Keith, Winters & Wenning, attorneys for

appellant (Brian D. Winters, on the brief).

 

Gerald Poss, P.A., attorneys for respondent

(Harvey H. Rothman, on the brief).


PER CURIAM

Ex-husband and ex-wife appeal from different aspects of the Family Part's orders dated January 20 and May 10, 2012, which denied their motions for reconsideration of prior orders addressing their divorce judgment. The record is not clear enough for us to resolve the appeals in favor of one or the other party. We agree with both that the Family Part did not support its rulings with adequate findings and conclusions or other statements of reasons, as generally required by Rule 1:7-4(a). A remand is necessary to clarify the record and the Family Part's rulings.

We place most of the responsibility for the inadequate record on the parties they swamped the Family Part with a flood of repetitive and scattered motion requests without helpful evidential or legal support. The appendix we have been provided for the appeal is similarly arranged in a confusing manner, and both over- and under-inclusive.
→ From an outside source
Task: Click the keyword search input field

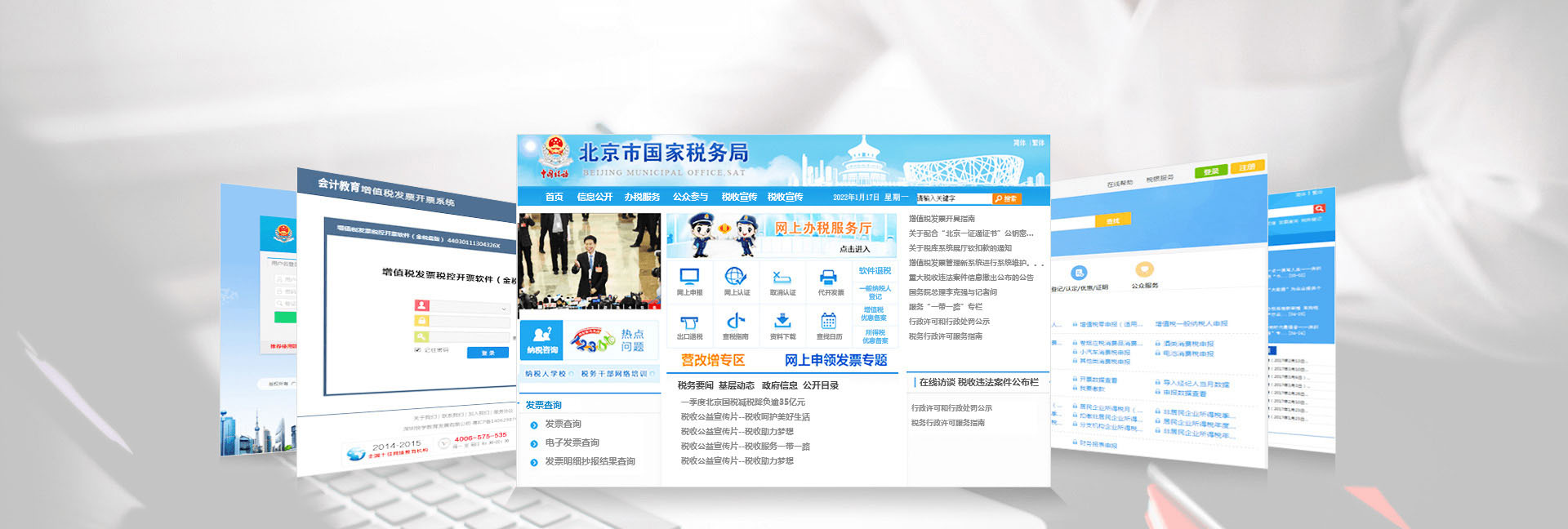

We have found it difficult to evaluate what was or was not presented to the Family Part on the many motions the parties filed. As best as we can, we discern the following relevant facts.

The parties were married in 1980 and had two children during the marriage. Only their daughter was still unemancipated when husband filed for divorce in 2006. The divorce proceedings were contentious, and were interrupted by criminal charges and a trial before a jury.

In March 2009, the parties finally negotiated and executed a property settlement agreement (PSA) with the aid of their attorneys, and they obtained a divorce judgment that incorporated the PSA. But the litigation did not cease. The parties returned to the court repeatedly, attempting to vary or clarify the terms of their divorce.

Relevant to these appeals, wife began the current round of litigation in June 2011 with a pro se motion to increase child support and alimony and to require husband to reimburse her for college and extraordinary expenses of their daughter. Husband responded with a pro se cross-motion to compel wife to pay half of the delinquent federal and State income tax indebtedness of the parties dating back to the 2004 tax year, when the parties were still living together. Subsequently, both parties retained counsel and filed repetitive motions for reconsideration following each order that the Family Part entered.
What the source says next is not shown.